Copy out the records word for word, starting with the line containing "The width and height of the screenshot is (770, 1157)." and going on through the line containing "This screenshot has height=580, width=1423.". Leave the pictures out.

▸ Task material:
════════
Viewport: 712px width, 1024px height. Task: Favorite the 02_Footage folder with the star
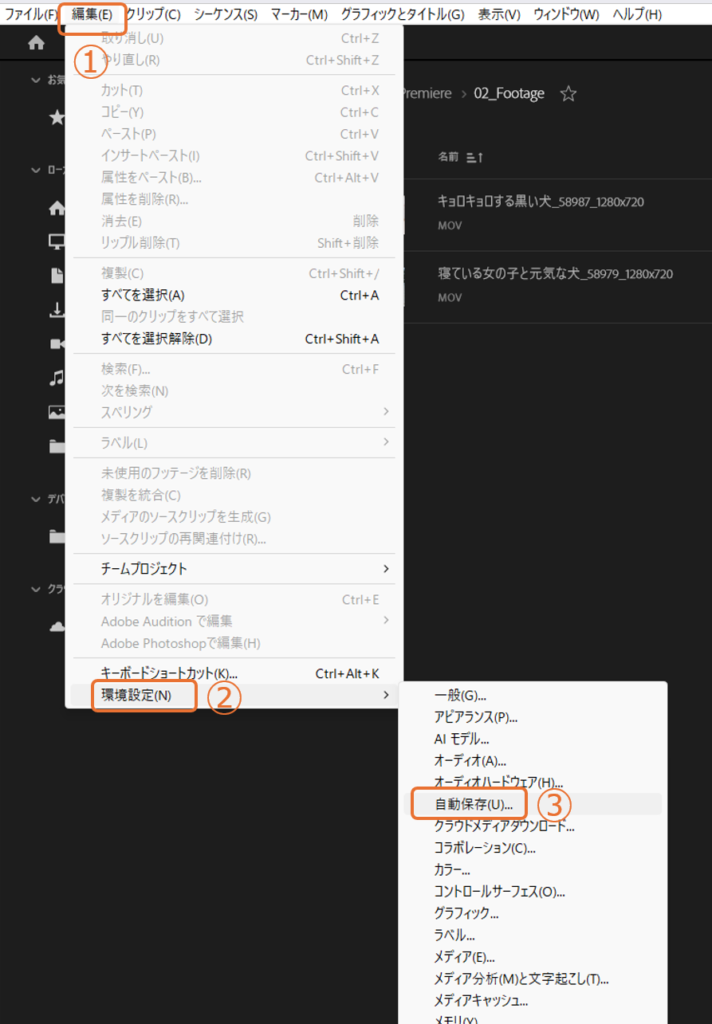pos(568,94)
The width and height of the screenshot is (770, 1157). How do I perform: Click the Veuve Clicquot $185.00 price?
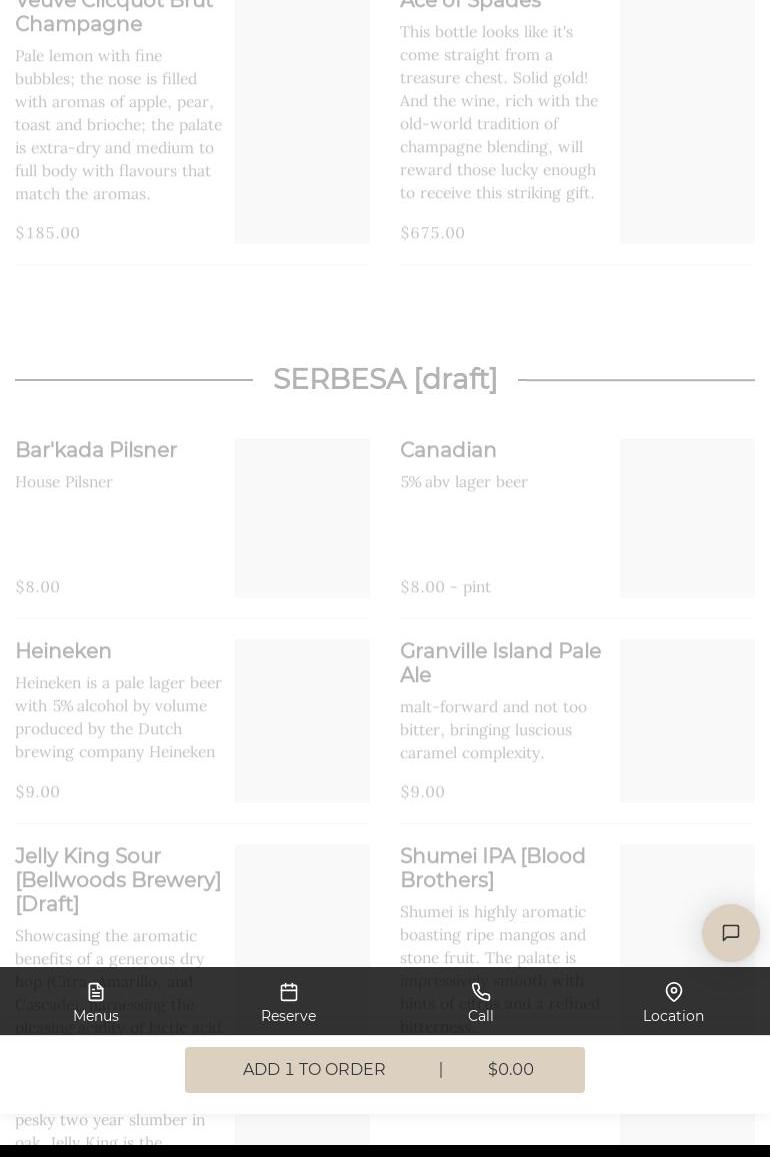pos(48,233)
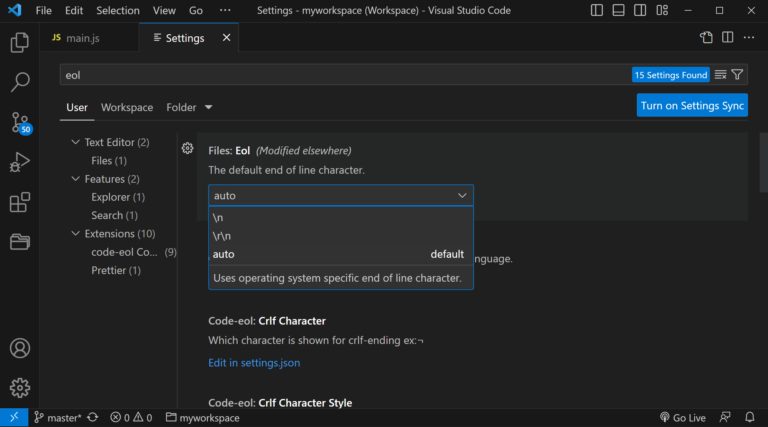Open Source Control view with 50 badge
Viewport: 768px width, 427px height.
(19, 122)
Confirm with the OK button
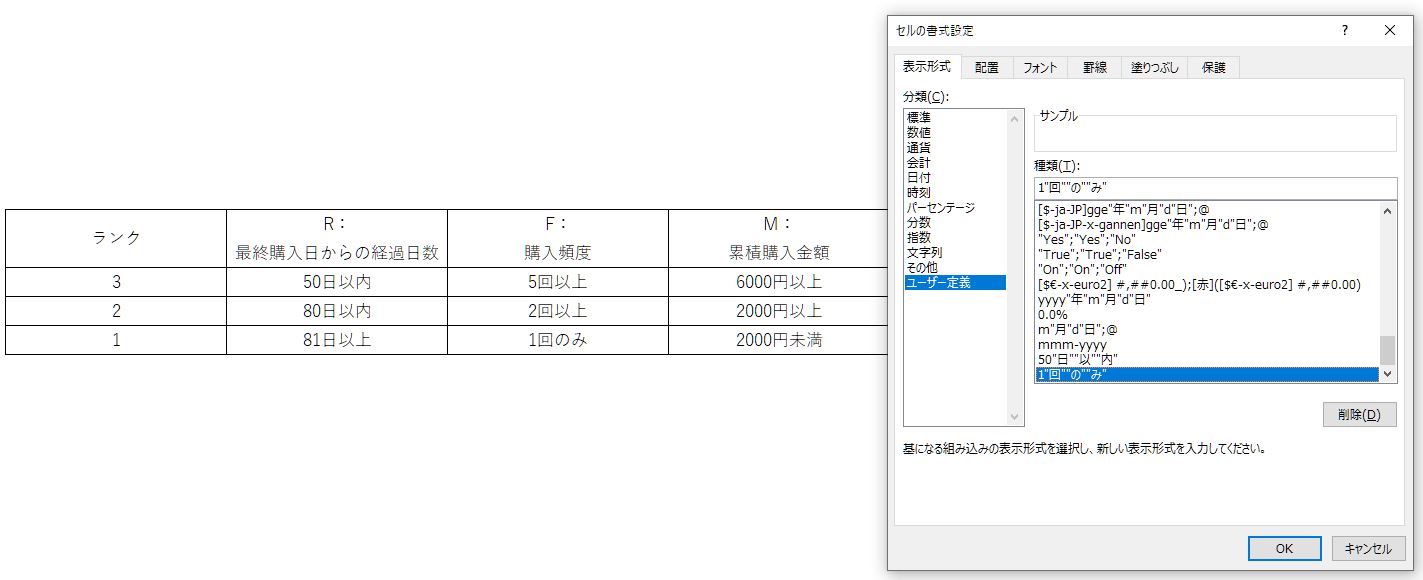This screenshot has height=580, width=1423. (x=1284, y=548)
════════
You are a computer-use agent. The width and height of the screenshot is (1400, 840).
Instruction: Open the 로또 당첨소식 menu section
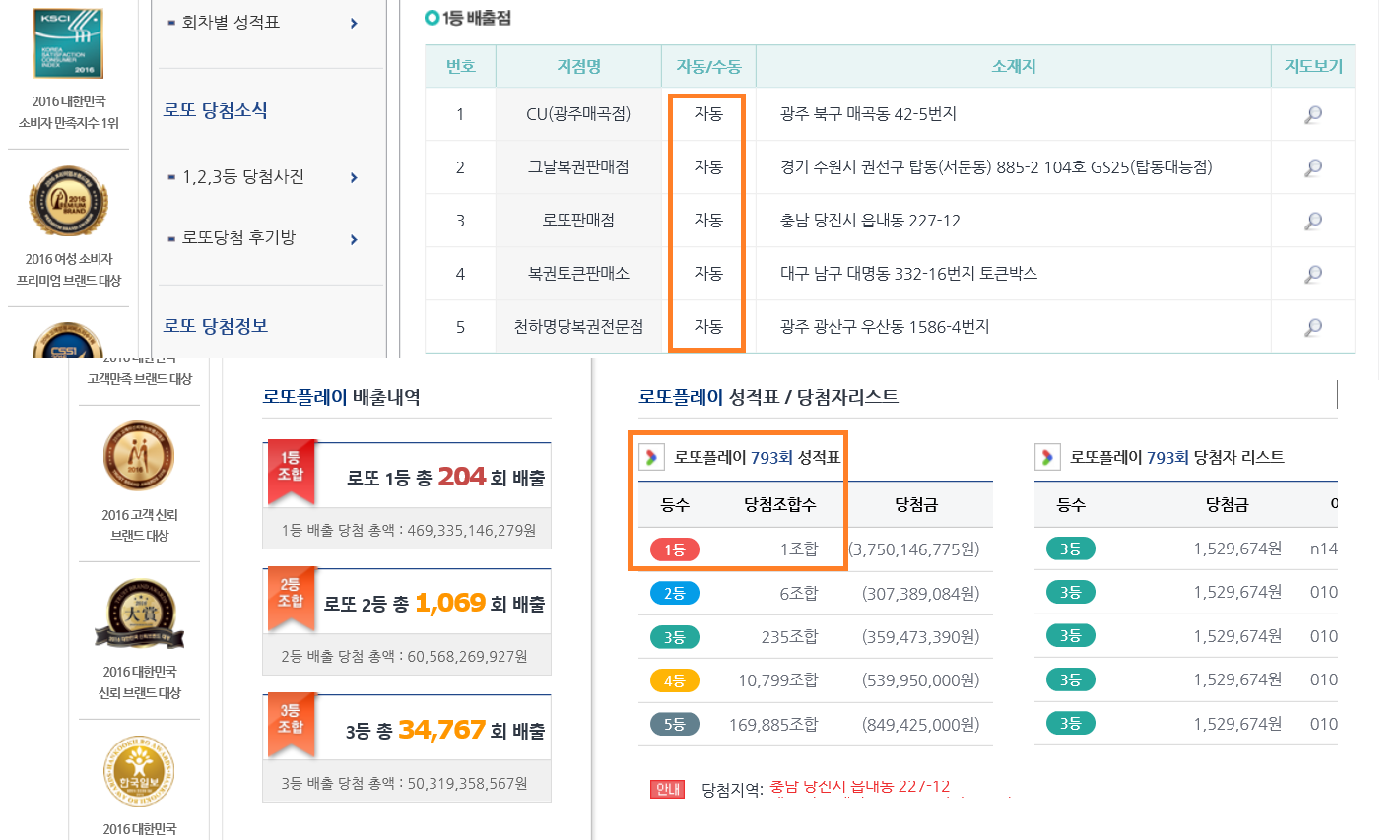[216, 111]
════════
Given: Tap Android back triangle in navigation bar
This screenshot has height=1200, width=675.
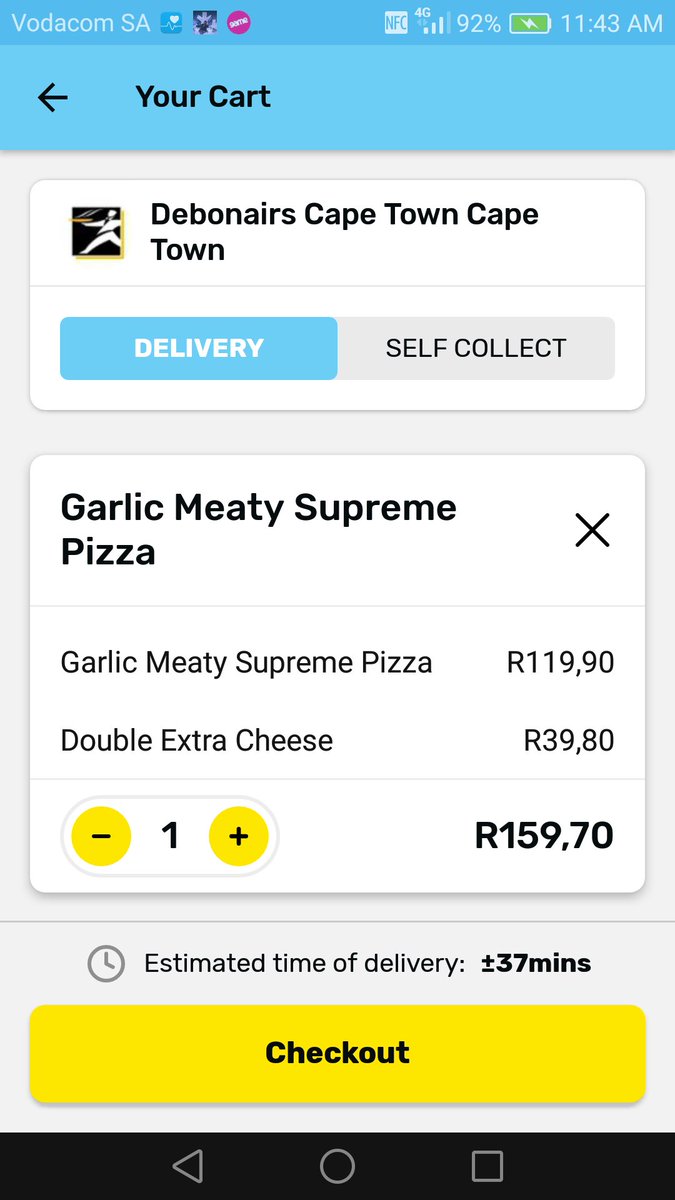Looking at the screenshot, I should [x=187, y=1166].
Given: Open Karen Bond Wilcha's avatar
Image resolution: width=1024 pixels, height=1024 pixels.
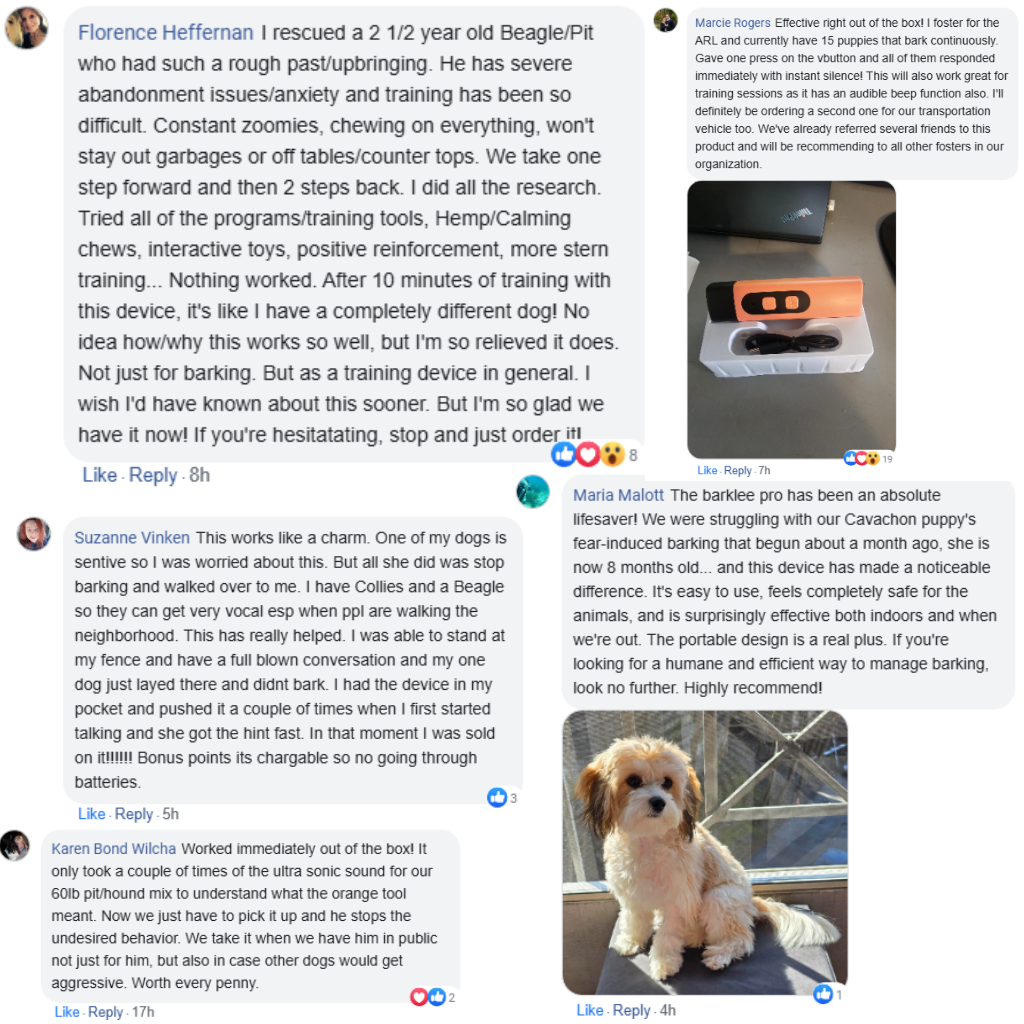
════════
▸ Exercise response:
The width and height of the screenshot is (770, 1157). How do I perform: Click the Veuve Clicquot $185.00 price?
pos(48,233)
Open Source Control view with 50 badge
Viewport: 768px width, 427px height.
(19, 122)
Confirm with the OK button
This screenshot has height=580, width=1423. (x=1284, y=548)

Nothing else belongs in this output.